**What you have to do:** Go over the entries and report the lines where the word "help" occurs.

[Data extracted from a collection]
========================

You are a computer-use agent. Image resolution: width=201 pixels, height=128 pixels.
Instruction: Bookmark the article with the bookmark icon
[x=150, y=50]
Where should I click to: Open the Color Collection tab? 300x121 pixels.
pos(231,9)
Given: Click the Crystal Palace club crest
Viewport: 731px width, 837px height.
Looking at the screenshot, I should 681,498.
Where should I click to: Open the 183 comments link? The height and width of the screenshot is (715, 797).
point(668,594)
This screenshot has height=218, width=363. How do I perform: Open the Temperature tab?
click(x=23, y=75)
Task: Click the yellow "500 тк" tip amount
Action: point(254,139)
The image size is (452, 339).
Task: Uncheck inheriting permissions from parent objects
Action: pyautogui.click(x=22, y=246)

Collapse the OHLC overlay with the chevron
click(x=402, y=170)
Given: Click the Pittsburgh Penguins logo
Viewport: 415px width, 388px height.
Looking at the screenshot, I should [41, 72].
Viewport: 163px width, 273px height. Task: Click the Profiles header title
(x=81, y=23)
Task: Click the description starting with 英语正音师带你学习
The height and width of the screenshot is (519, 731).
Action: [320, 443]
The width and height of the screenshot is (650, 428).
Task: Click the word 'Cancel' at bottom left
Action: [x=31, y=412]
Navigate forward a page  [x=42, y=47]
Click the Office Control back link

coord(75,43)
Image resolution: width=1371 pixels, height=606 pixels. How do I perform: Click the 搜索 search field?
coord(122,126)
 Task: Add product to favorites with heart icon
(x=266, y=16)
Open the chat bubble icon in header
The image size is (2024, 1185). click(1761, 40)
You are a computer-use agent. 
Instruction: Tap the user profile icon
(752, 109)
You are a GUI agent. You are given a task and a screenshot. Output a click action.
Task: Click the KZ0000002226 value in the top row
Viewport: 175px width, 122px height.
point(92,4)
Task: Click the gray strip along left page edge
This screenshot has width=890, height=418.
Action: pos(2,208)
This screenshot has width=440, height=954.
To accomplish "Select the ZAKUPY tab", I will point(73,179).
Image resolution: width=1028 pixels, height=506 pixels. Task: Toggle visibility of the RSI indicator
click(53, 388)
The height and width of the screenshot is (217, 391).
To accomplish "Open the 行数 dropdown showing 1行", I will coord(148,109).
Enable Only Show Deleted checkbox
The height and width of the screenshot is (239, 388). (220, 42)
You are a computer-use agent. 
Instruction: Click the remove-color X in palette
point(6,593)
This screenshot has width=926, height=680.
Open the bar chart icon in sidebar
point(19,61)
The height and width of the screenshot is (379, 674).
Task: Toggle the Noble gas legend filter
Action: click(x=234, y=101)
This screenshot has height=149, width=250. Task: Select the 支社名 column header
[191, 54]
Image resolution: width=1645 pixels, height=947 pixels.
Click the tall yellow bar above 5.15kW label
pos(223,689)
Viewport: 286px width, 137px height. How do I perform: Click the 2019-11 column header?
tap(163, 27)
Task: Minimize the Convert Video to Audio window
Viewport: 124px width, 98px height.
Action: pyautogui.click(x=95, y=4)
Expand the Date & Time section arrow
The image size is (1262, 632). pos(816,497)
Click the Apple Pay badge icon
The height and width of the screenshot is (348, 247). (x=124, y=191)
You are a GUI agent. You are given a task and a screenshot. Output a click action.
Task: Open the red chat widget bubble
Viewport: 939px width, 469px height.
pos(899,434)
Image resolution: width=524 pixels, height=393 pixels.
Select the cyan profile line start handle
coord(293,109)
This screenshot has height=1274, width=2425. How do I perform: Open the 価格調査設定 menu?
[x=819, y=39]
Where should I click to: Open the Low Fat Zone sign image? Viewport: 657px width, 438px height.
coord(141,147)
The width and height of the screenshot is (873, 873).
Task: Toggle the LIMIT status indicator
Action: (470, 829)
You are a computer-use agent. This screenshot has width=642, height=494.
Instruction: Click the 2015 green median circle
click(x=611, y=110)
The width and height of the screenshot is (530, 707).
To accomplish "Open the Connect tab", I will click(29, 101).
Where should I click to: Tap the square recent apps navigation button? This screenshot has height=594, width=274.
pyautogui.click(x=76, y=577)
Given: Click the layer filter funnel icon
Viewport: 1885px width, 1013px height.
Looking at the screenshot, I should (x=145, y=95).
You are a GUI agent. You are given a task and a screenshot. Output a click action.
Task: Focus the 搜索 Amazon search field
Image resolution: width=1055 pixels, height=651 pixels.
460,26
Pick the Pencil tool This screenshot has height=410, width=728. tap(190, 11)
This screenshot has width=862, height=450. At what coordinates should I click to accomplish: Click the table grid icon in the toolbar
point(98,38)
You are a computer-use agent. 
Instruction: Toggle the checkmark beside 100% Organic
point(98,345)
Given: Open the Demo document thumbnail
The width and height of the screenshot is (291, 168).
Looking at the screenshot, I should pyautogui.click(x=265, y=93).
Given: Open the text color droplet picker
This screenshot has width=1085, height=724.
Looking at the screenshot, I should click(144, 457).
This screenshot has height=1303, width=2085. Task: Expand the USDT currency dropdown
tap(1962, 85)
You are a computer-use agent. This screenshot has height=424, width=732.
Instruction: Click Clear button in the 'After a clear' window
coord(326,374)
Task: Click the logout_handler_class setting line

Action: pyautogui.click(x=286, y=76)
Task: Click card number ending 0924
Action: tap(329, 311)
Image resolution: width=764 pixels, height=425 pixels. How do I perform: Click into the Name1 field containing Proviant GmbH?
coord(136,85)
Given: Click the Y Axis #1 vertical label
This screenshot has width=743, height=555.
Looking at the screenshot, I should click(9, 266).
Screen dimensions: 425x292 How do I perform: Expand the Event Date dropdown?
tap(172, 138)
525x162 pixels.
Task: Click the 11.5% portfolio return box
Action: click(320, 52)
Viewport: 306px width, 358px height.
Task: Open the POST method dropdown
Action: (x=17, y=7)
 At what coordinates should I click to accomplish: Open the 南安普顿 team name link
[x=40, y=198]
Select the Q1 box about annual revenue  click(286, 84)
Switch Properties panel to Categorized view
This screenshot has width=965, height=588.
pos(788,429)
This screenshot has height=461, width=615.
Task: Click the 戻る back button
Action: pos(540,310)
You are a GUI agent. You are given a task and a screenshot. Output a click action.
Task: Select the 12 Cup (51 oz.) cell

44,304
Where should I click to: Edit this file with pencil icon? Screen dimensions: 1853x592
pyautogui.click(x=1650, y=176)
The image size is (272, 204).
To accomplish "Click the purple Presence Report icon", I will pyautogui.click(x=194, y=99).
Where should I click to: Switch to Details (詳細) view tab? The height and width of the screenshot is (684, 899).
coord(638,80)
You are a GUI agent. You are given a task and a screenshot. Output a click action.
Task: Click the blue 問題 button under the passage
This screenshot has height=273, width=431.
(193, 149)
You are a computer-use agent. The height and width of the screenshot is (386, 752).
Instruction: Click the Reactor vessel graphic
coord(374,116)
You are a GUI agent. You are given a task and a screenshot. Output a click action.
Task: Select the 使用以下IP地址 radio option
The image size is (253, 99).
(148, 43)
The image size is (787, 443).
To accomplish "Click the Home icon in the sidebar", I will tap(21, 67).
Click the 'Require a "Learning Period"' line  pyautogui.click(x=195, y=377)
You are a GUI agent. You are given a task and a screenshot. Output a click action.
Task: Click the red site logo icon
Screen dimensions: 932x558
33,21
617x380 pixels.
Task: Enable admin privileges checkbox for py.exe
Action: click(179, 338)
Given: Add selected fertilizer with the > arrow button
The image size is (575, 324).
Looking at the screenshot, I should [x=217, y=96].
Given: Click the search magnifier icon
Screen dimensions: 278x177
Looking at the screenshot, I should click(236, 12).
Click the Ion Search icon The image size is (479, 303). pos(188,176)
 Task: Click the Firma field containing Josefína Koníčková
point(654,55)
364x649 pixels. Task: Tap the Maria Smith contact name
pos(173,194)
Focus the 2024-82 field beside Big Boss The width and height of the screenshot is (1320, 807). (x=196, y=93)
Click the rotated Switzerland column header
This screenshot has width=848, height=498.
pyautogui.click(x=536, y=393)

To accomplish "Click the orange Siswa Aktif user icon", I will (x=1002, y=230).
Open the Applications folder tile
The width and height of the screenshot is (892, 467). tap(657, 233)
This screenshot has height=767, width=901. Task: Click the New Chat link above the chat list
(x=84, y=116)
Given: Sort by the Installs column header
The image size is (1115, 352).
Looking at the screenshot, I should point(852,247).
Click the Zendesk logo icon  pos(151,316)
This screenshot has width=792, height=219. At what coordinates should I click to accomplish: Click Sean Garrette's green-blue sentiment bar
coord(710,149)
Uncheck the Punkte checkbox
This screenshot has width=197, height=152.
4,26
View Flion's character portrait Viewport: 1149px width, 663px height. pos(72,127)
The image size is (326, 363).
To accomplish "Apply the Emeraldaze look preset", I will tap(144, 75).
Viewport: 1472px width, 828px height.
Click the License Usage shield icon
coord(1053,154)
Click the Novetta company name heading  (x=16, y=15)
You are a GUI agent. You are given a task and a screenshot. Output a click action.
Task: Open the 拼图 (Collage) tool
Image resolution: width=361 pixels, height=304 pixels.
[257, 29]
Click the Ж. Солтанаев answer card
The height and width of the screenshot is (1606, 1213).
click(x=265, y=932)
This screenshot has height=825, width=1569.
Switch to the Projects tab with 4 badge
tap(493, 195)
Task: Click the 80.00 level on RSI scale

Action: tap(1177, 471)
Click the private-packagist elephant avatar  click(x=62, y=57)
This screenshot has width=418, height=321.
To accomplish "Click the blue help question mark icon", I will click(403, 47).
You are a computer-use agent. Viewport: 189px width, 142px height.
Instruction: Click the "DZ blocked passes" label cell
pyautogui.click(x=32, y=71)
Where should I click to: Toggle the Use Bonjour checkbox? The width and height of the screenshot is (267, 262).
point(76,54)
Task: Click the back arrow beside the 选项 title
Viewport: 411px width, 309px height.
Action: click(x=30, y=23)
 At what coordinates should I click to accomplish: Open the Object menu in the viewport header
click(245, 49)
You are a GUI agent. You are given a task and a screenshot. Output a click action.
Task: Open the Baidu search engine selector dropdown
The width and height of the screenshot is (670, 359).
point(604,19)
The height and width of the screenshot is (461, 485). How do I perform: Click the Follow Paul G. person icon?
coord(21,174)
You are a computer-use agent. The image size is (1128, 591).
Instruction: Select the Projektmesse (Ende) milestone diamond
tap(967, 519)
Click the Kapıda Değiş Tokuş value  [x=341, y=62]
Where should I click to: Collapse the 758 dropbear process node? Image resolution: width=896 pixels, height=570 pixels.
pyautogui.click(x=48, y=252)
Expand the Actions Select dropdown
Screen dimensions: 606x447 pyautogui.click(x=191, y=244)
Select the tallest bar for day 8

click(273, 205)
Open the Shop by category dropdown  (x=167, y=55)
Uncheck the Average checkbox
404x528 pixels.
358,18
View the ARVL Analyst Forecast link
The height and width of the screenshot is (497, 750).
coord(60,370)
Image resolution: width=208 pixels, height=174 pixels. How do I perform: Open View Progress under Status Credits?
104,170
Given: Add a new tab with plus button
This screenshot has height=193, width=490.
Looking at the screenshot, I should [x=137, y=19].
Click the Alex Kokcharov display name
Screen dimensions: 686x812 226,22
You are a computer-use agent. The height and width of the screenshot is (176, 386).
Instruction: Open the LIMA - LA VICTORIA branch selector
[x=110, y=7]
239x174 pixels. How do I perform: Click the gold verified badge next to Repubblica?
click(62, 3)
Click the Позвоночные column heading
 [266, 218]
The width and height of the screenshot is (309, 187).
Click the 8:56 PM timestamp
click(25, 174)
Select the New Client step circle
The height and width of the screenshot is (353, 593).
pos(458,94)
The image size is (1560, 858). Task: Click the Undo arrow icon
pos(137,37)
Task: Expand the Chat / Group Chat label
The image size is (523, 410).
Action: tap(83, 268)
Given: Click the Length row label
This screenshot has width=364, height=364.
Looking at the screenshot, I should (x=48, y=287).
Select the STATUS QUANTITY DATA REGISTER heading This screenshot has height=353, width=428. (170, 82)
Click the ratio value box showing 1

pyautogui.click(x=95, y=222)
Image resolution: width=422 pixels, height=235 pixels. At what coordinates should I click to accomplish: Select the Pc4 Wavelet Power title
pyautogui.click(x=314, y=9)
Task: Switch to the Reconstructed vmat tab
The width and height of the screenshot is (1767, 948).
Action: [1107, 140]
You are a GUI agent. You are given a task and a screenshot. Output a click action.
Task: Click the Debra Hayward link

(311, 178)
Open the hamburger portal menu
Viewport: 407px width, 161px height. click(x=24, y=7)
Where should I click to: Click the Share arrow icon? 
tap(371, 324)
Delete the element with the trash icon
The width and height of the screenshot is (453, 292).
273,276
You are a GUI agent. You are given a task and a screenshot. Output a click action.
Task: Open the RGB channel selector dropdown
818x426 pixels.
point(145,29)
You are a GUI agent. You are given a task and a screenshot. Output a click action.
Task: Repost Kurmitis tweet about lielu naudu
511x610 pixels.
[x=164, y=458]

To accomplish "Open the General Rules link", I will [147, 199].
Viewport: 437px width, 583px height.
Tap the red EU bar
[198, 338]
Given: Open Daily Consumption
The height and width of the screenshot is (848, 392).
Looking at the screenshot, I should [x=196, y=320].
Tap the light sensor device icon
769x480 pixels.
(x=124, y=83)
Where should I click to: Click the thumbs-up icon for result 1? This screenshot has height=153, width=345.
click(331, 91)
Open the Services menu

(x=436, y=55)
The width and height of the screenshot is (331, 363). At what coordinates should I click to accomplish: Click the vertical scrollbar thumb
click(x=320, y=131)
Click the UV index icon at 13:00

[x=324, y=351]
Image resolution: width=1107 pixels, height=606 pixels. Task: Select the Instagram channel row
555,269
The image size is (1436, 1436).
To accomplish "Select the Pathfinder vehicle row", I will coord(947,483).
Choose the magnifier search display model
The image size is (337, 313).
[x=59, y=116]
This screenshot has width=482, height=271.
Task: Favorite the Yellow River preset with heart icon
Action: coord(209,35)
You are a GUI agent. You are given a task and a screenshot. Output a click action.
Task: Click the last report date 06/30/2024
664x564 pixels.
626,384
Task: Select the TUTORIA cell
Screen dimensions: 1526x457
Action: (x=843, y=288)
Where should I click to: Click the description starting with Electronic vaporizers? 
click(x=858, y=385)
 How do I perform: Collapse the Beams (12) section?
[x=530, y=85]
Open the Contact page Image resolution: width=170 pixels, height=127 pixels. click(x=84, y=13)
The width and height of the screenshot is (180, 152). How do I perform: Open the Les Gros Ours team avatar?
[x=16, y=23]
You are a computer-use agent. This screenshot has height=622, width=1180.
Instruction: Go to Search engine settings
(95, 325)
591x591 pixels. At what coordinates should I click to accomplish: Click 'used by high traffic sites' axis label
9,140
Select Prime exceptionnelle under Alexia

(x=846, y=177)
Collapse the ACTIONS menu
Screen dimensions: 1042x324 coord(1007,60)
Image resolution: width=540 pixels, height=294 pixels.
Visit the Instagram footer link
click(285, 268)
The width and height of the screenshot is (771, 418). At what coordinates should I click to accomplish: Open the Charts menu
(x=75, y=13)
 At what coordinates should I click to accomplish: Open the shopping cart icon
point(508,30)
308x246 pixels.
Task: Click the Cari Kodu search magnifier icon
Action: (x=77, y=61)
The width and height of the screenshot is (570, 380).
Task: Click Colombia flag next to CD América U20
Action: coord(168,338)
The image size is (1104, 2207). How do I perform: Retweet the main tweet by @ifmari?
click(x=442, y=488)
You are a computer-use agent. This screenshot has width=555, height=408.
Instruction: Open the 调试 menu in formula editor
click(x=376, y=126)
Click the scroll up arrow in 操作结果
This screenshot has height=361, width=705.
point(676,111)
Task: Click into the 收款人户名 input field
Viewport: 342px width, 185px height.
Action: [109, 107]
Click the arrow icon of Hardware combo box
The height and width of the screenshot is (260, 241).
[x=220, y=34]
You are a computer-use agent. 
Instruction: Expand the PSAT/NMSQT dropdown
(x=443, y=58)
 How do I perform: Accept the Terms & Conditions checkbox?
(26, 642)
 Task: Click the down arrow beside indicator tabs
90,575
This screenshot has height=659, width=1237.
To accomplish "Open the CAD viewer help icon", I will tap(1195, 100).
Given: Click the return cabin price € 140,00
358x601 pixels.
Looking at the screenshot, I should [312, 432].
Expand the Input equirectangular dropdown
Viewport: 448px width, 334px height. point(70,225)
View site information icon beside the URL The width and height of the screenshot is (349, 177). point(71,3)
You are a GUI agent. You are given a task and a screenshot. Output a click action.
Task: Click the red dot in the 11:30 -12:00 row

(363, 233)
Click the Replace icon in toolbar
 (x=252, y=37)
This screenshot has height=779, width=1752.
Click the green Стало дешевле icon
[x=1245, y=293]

========================

**Exercise answer:**
To accomplish "Click the blue help question mark icon", I will click(403, 47).
To accomplish "Open the CAD viewer help icon", I will tap(1195, 100).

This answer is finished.